Entries contained in a dataset:

________________________________________

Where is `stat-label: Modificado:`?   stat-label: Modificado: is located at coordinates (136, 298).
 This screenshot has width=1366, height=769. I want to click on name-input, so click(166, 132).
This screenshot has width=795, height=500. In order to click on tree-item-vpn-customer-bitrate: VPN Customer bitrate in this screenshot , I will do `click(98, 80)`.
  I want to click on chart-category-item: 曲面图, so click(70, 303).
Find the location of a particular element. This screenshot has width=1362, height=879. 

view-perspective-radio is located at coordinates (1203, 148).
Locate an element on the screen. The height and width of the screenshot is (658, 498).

________________________________________

Transcribe all of the entries above line by line, reproducing every character without any change.

§ **FINISHED EXERCISE**:
Where is `stat-label: Modificado:`?   stat-label: Modificado: is located at coordinates (136, 298).
 This screenshot has width=1366, height=769. I want to click on name-input, so click(166, 132).
This screenshot has width=795, height=500. In order to click on tree-item-vpn-customer-bitrate: VPN Customer bitrate in this screenshot , I will do `click(98, 80)`.
  I want to click on chart-category-item: 曲面图, so click(70, 303).
Find the location of a particular element. This screenshot has width=1362, height=879. 

view-perspective-radio is located at coordinates (1203, 148).
Locate an element on the screen. The height and width of the screenshot is (658, 498).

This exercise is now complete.